The concert includes The Voiceless, local musicians and a community choir, sharing in song the stories of “the least among us,” the homeless people who are gaining a voice through songs composed to tell their stories.

In addition to composing many of those songs, Redhawk recruited songwriters to meet with homeless people, hear their stories and compose songs to share them.

“HeartSongs raises consciousness so people know they are part of each other,” he said.

The choir began in partnership with the Spokane Neighborhood Action Program (SNAP), first rehearsing at St.

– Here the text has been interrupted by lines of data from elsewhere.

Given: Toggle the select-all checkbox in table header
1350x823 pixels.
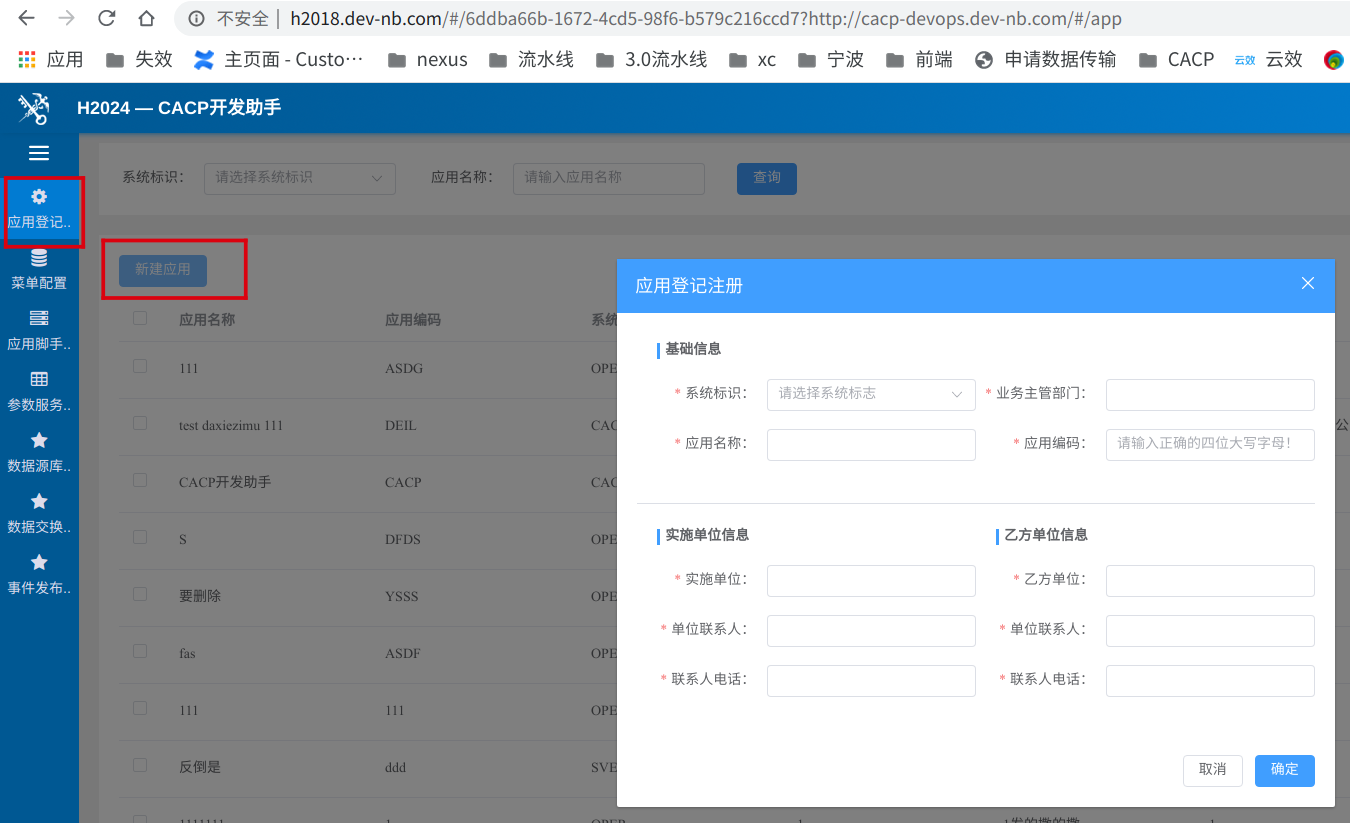Looking at the screenshot, I should 140,318.
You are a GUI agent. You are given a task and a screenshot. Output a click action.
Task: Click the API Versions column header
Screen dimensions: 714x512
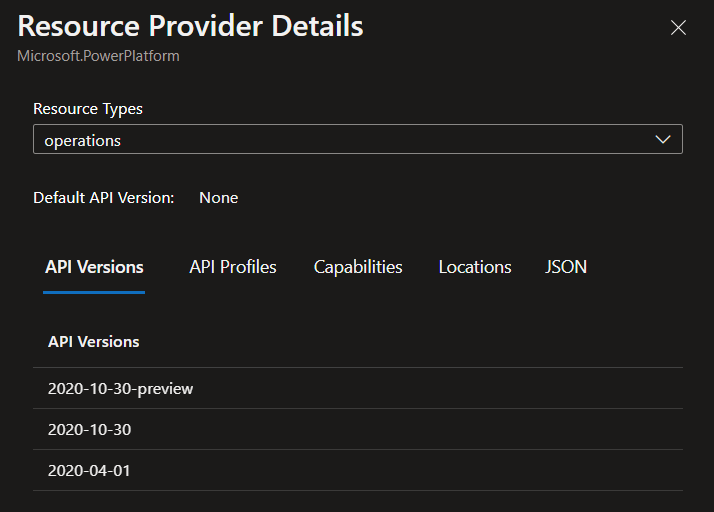[x=94, y=342]
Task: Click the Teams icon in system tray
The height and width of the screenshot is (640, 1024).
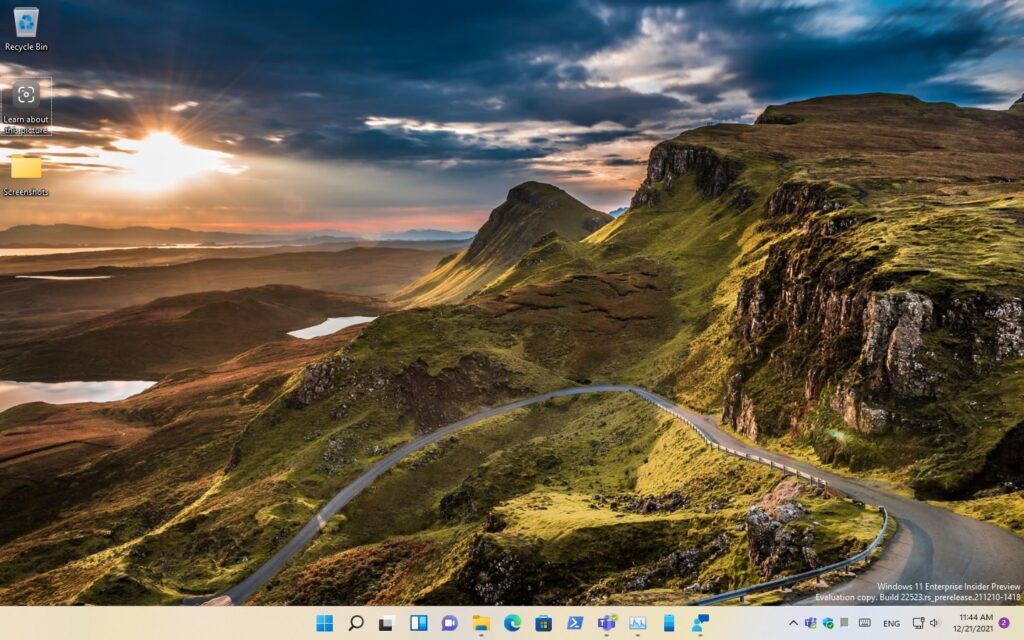Action: pyautogui.click(x=811, y=623)
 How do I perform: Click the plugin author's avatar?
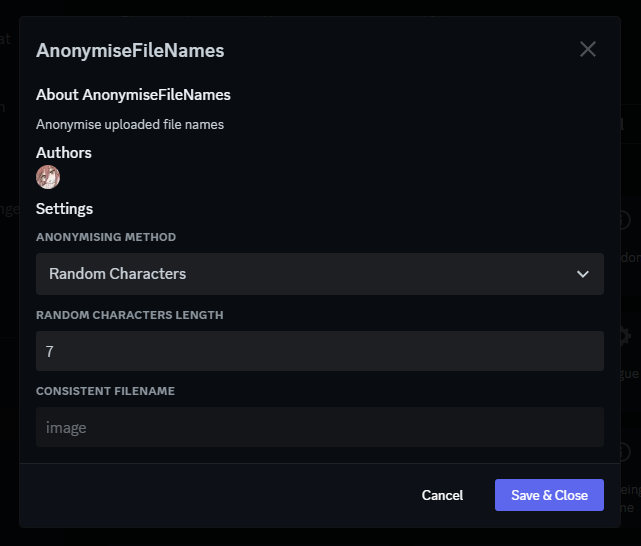(x=48, y=177)
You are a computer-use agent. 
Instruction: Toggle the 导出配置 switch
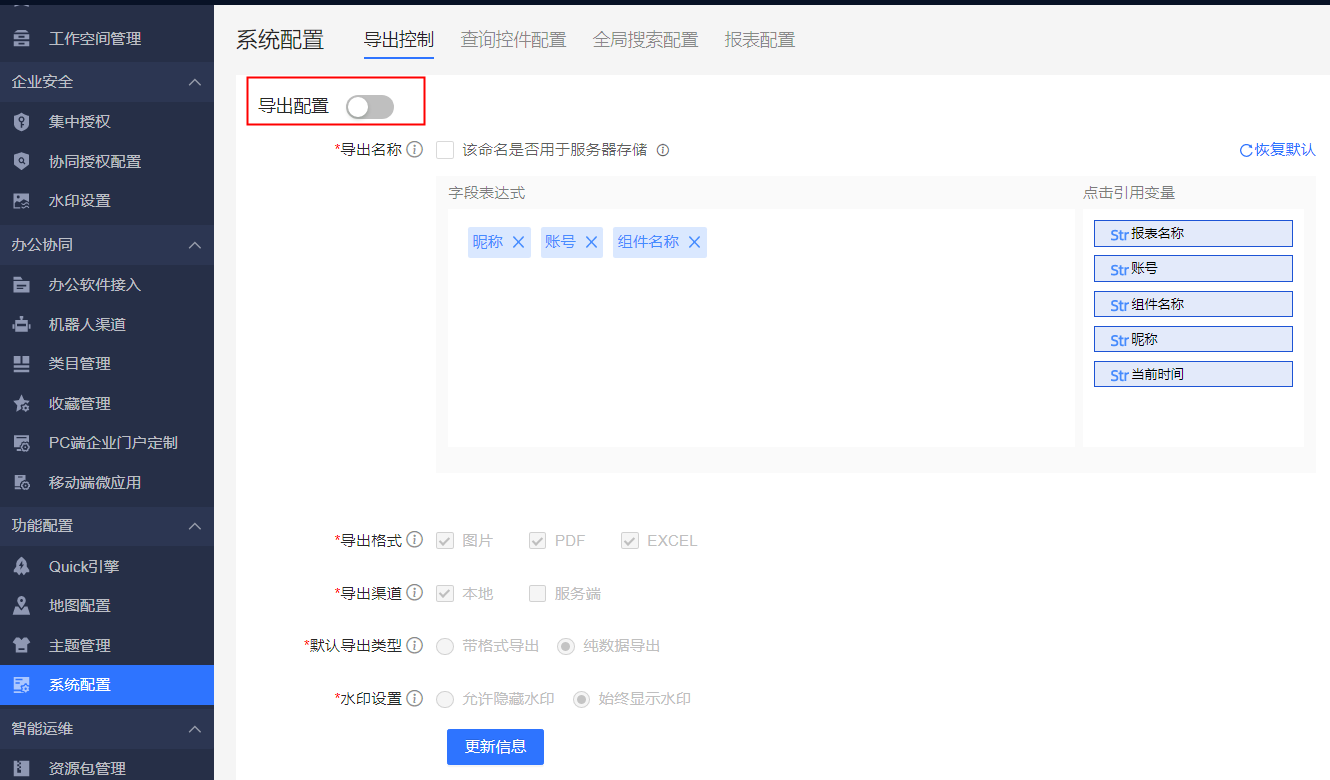click(370, 107)
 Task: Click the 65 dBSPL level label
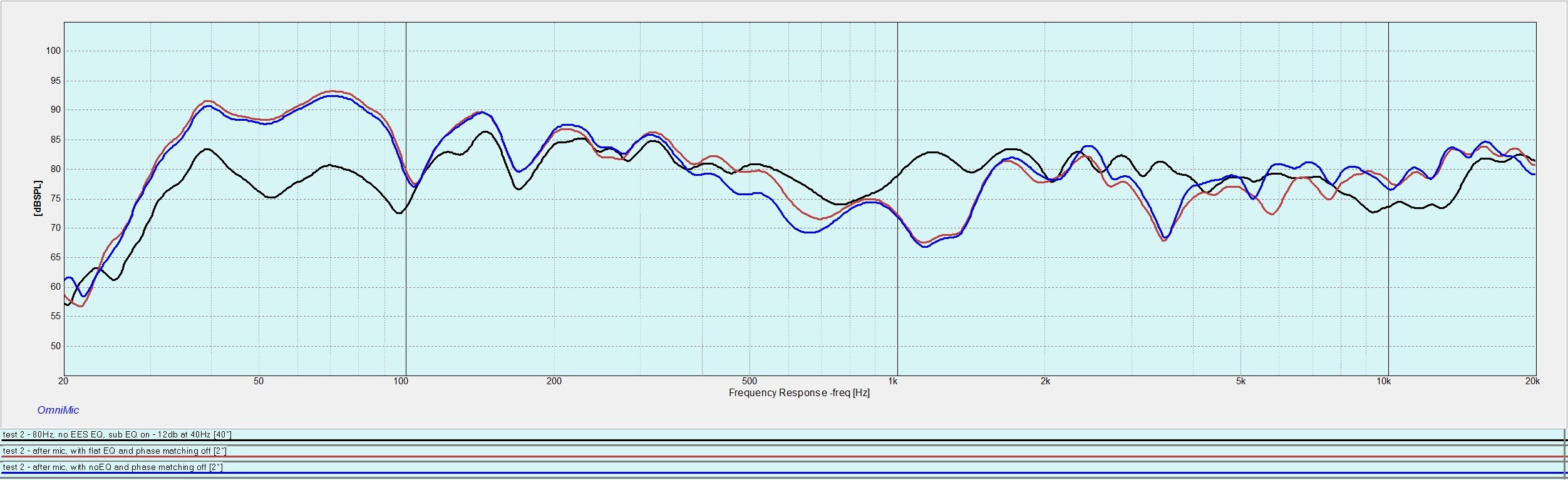pyautogui.click(x=56, y=257)
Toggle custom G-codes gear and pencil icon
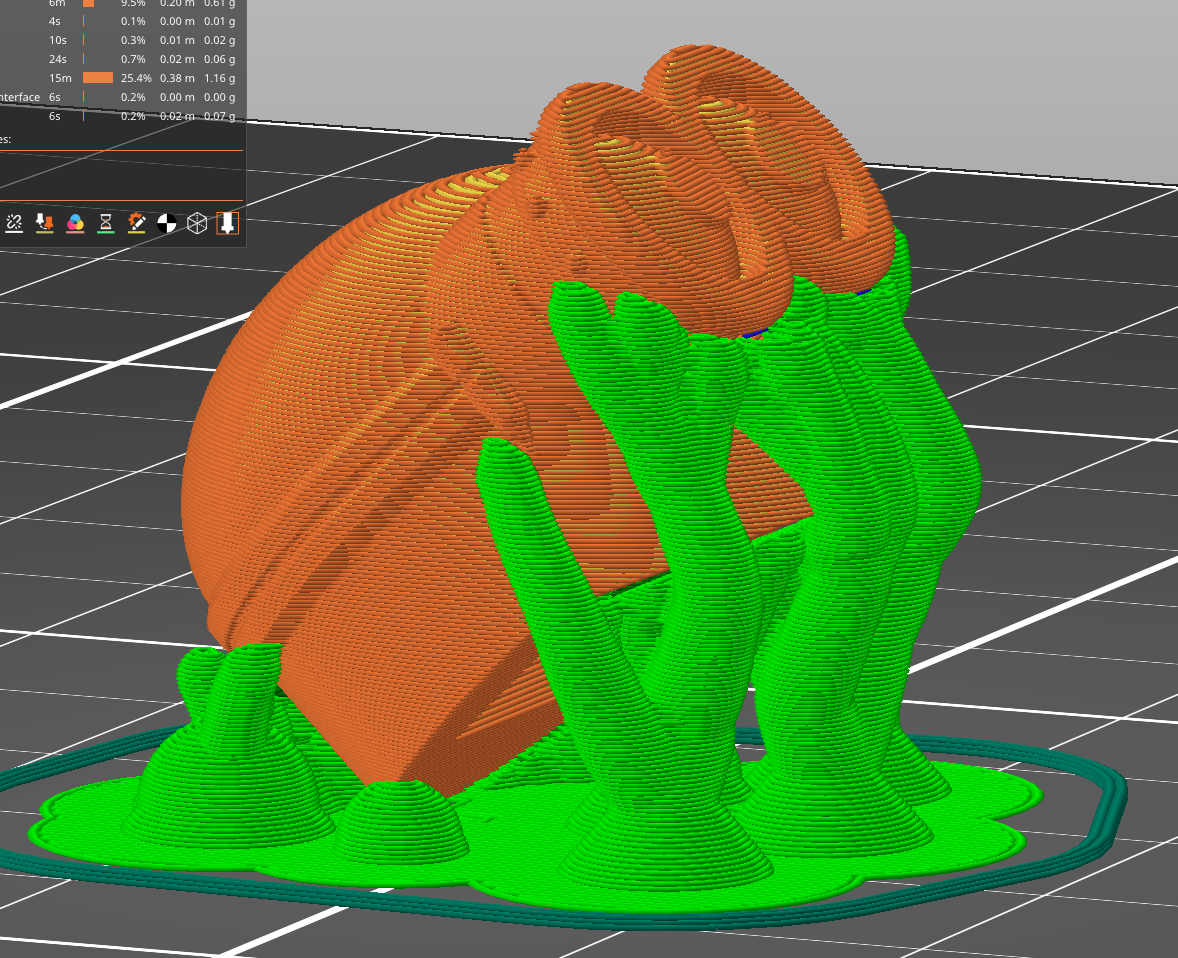Screen dimensions: 1178x958 (x=137, y=222)
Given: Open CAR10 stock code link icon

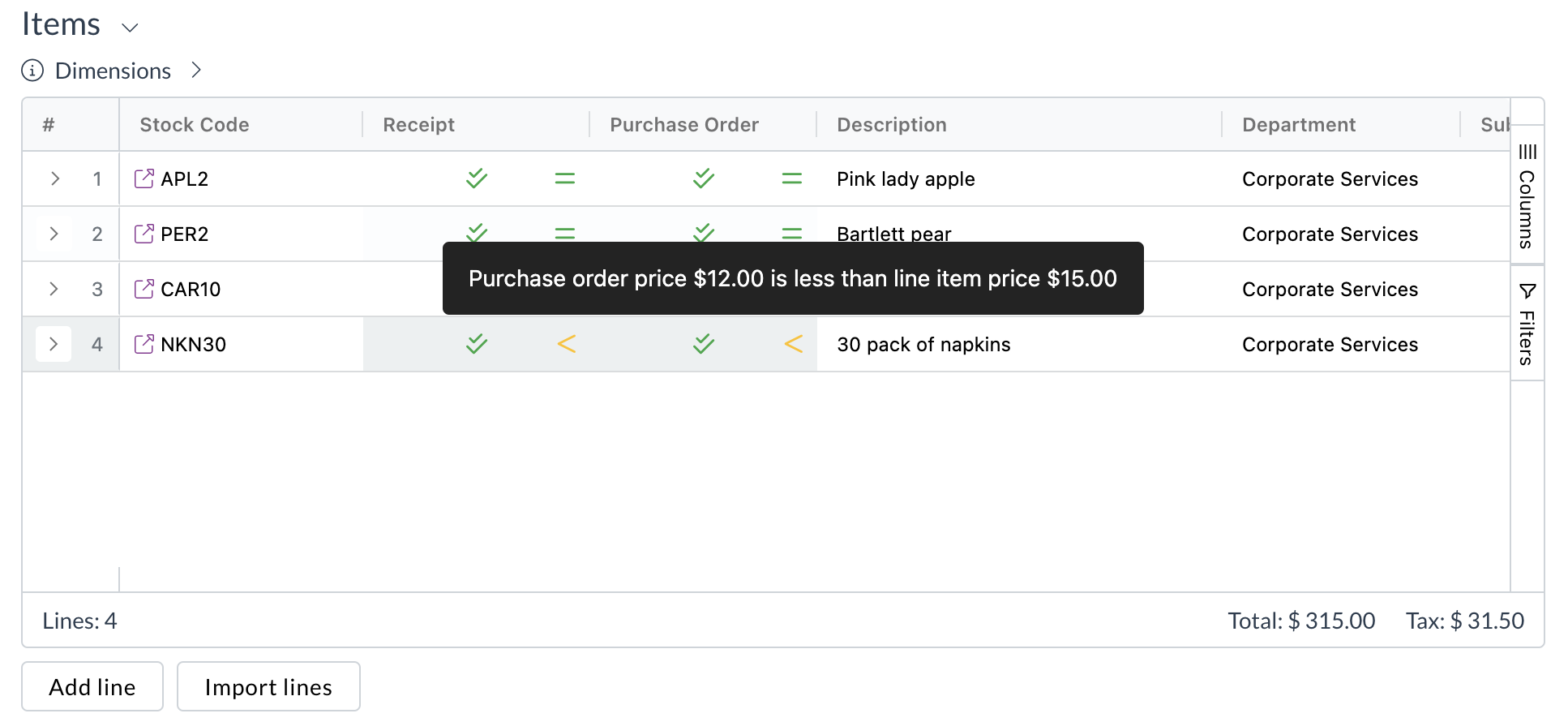Looking at the screenshot, I should tap(144, 289).
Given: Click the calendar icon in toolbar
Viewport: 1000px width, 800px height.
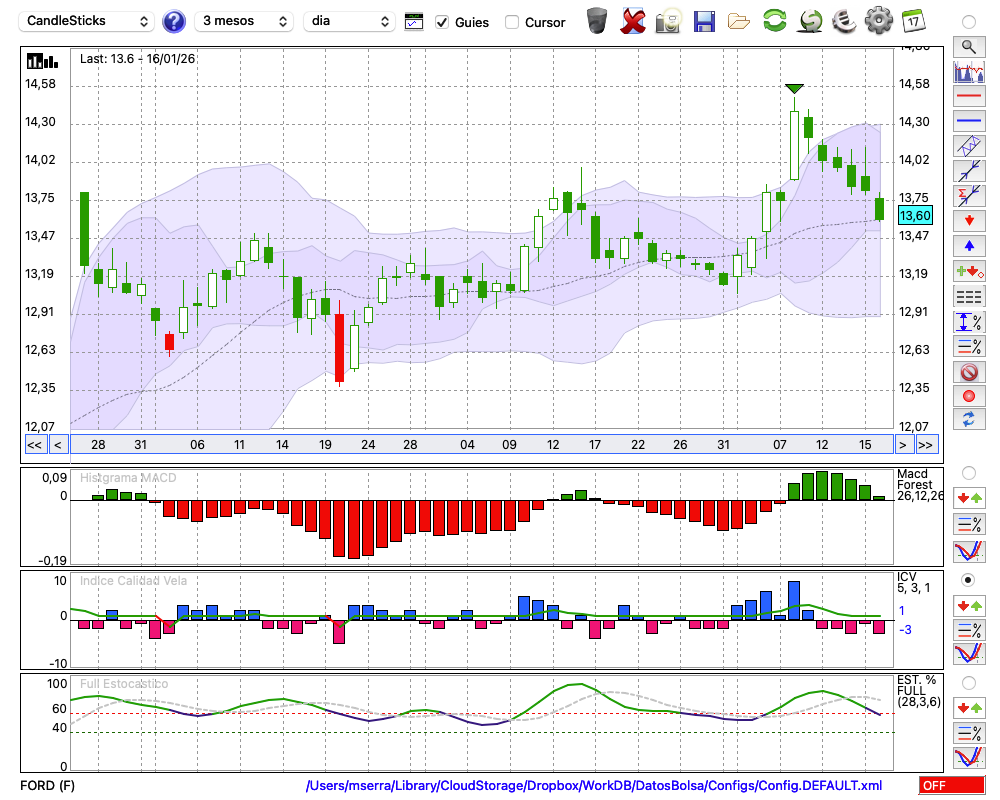Looking at the screenshot, I should coord(913,20).
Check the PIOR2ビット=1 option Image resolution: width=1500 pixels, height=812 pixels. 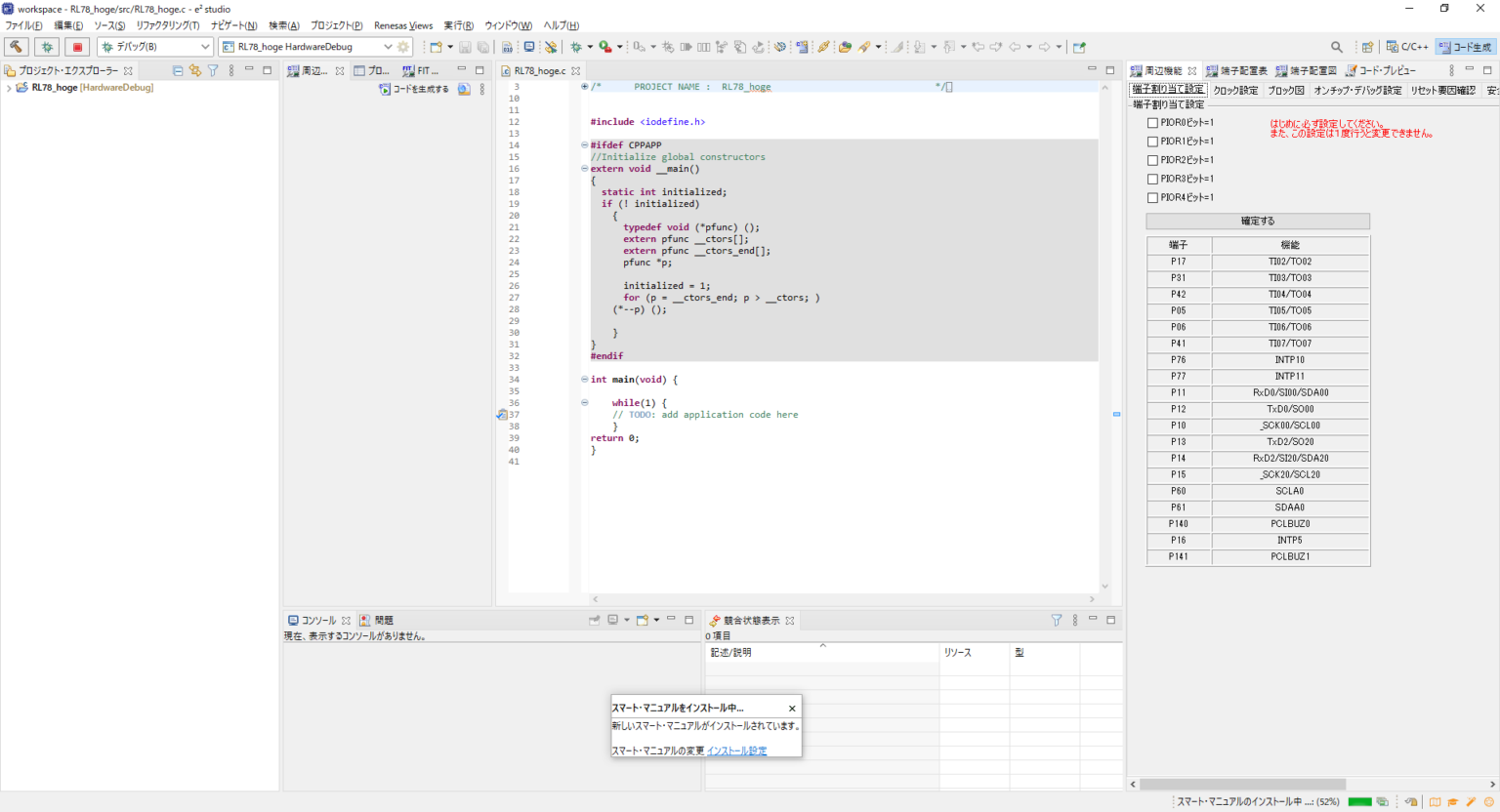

Ann’s Catholic Church and meeting Monday evenings at the Salvation Army, beginning with a meal. 

The Voiceless has given concerts at advocacy events, the CROP Hunger Walk and other nonprofits and church events.

Redhawk helped them record two CDs, “The Voiceless Among Us” and “The Voiceless Messengers.”   Proceeds go to help SNAP fund programs for homeless people.

“Voiceless people gain power when they gain their voice,” Redhawk said.  “How we treat prisoners, the elderly, the mentally ill, the homeless and other ‘least’ is a true measure of who we are.  The Gospel is about justice.”

Julie said:  “We often feel powerless to affect change, create justice, honor the least, give voice to the voiceless, but we can do it by taking tiny steps.

“HeartSongs shatters the image of the homeless being men standing on street corners.  The average homeless person is nine years old, and most homeless people are families,” she said.

“The Voiceless puts a human face on homelessness,” Redhawk said, describing himself as a bard or troubadour who “sings about souls,” telling stories of human beings living on the edge.

“Many people don’t see homeless people because they choose not to see them,” Julie said.

The song, “Gone,” sings the experience of a mother, overextended by working two jobs to earn enough to survive, giving in to someone who offered her meth.  Then she lost her home, her jobs, her children and everything she worked for. 

“Eventually she straightened out her life and now volunteers with us,” Redhawk said.

“When you take a story that is part of your life and share it with me, it takes camp in me and becomes part of me,” he said.  “In the ‘least’ we find God’s blessings.  Words and music are powerful,” he said.